Phenomenal reference library in his head of times and films and fashions and political landscapes and contexts.
Amazing, I just am blown away by his skill and you can sense a real love for the whole Morse legacy and for all the characters.
- What Russell and Damien Timmer and Mammoth Screen have done is managed to capture the magic of that, the quality of the storytelling, Colin Dexter's beautiful work and the intricacies of all of those puzzling dramas and bring it, albeit through the lens of the sixties and seventies, in a very modern noir, beautiful cinematic way.
And that's where I think the charm is really for a show like "Endeavour".
And why indeed it's run for nine series now.
- Small wonder really the way they chop and change the lines on this, it's a miracle I can keep anything in my head at all.
(laughing) - More than ever, fans will be looking for those Easter eggs and Russell is delivering in spades.
We will have the very obvious ones where somebody walks onto screen and we realize that is harking back to a former story.
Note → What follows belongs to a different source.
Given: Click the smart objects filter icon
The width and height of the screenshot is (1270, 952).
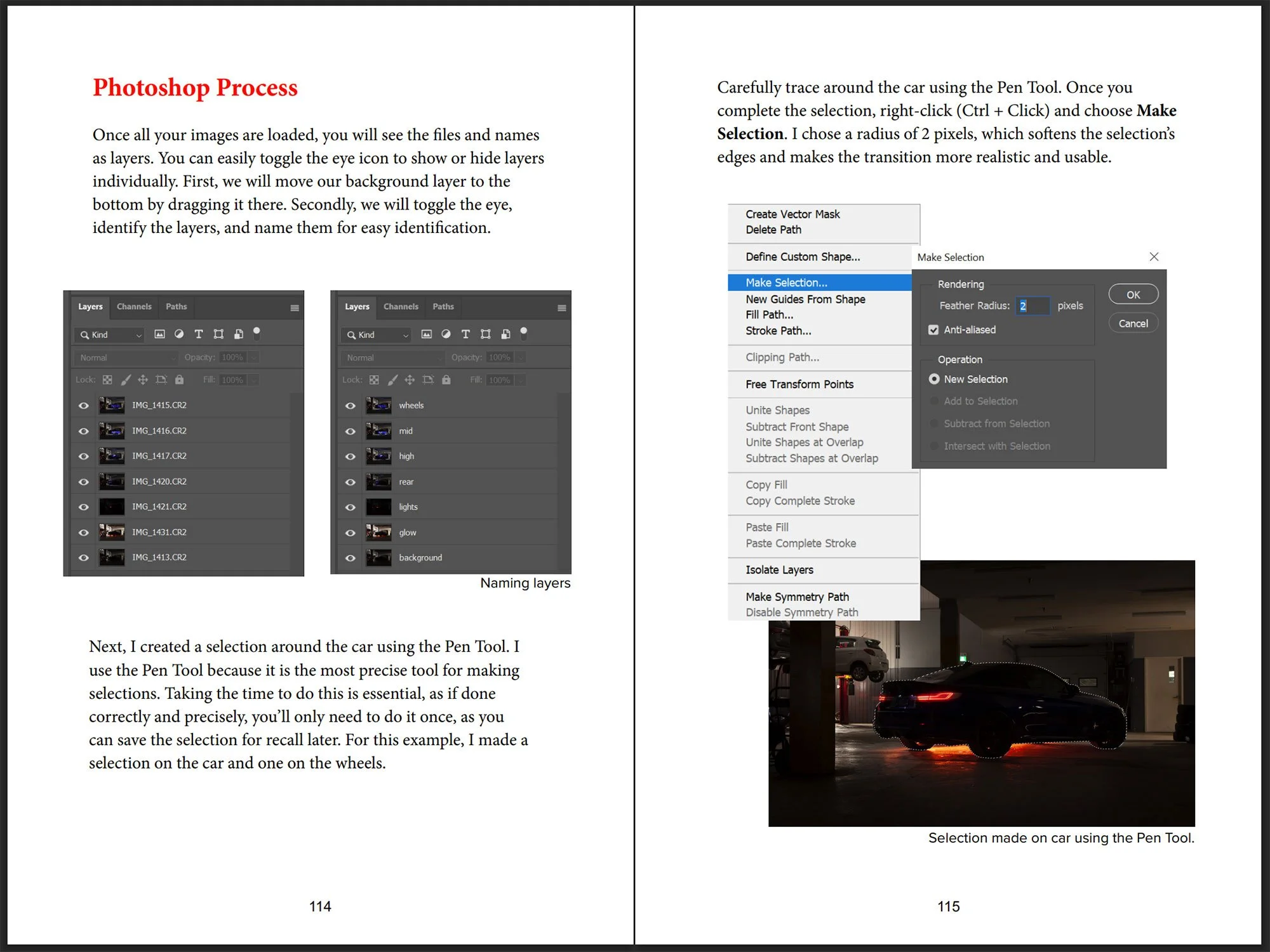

And it goes all the way down to the score that Matt Slater will be writing where we are picking up on little sound cues that we will have heard previously or allude into things we've heard previously.
The beauty of Russell's writing for me is when I'm given that very first draft script and I go through it and I think, there's this, there's that, there's this from series one, from series two, oh and there's this from 1971.
And I go through that script and I feel very pleased with myself that I've picked up on all these beautiful Easter eggs and then someone else will read it and say, oh, did you catch this from series five?
And did you catch that from the Rolling Stones?
'Cause that song was released in the year that we're setting this show.
And I'll think, gosh, I've missed so many.
For me, it is in the breath of references.
- Jesus.
- Yes, Sergeant.
I'd rather think that was the general idea.
- It means any viewer that watches, be it somebody who saw all of Morse in the nineties and continues to watch Endeavor now, or if it's someone who watches online through streamers and comes across Endeavour much, much younger, they too will be able to pick up on lots of beautiful texture.